If you prefer the Jetbrains IDEs, apparently the Rdf and Sparql extension plugin is the best thing since sliced arrays. For €5 / month, you can query local RDF files with SPARQL. Pretty cool!

I wouldn’t recommend either path for non-coders though. And I’ve definitely found myself wishing for a more purpose-built tool.

Protégé

For a little GUI goodness, there’s the hallowed and venerable Protégé “ontology editor.” In the words of Phil Lord, it’s “the Excel of the ontology world.”

I put ontology editor in quotes here because there’s been an annoying blurring of the line between ontologies (i.e., conceptual schemas, also known as the “terminologic box” or t-box) and the facts and entities that use ontologies, aka instance data or the “assertional box” or a-box. I know it can be a hard line to draw, but apparently everything’s an ontology now. Better to call everything “RDF data” than to call everything an ontology, IMHO.

Anyhow, I know Protégé is commonly used for authoring instance data. Maybe most of the people who create ontology-conforming instance data by hand are the same people who created the ontologies. If the tool you know works, keep using it, right?
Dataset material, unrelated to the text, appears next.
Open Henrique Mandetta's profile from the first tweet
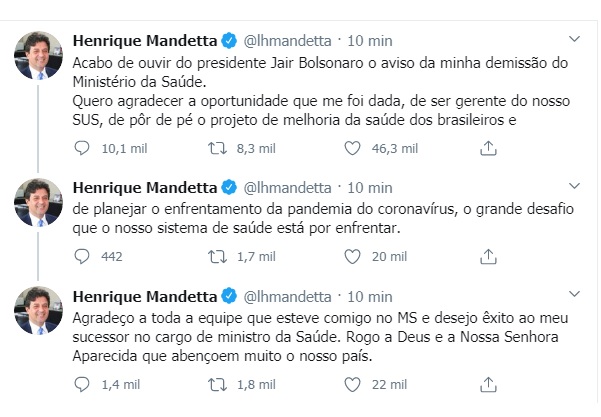Screen dimensions: 601x417 tap(145, 41)
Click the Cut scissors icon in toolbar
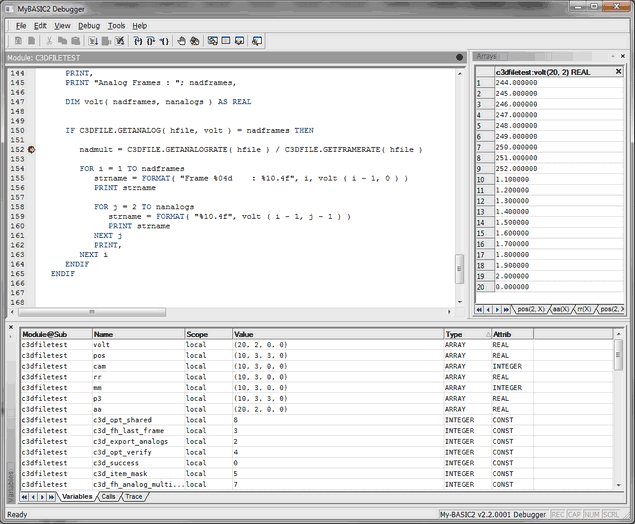Viewport: 635px width, 524px height. pyautogui.click(x=49, y=41)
Probably the biggest reason is that there aren’t really any other options.

But Protégé doesn’t have source editing. It’s also complicated and intimidating. It’s just not ideal for actual data management. So let’s at least have a look around.

Topbraid Composer

Topbraid Composer is the other well-known GUI tool for the Semantic Web, but the free edition was discontinued in May 2020, and the paid “Maestro Edition” is $3450/year and no longer actively developed. TopQuadrant is focusing on Topbraid EDG which has neither a free version nor public pricing.

For me, not being able to see the source for more than one element at a time is disqualifying, but maybe I was just doing something wrong. Also, the old free edition didn’t seem to work with Trig (the “named graph” superset of Turtle), which might be a major issue for me. And like most products based on the Eclipse IDE, learning Composer might be a challenge for non-programmers.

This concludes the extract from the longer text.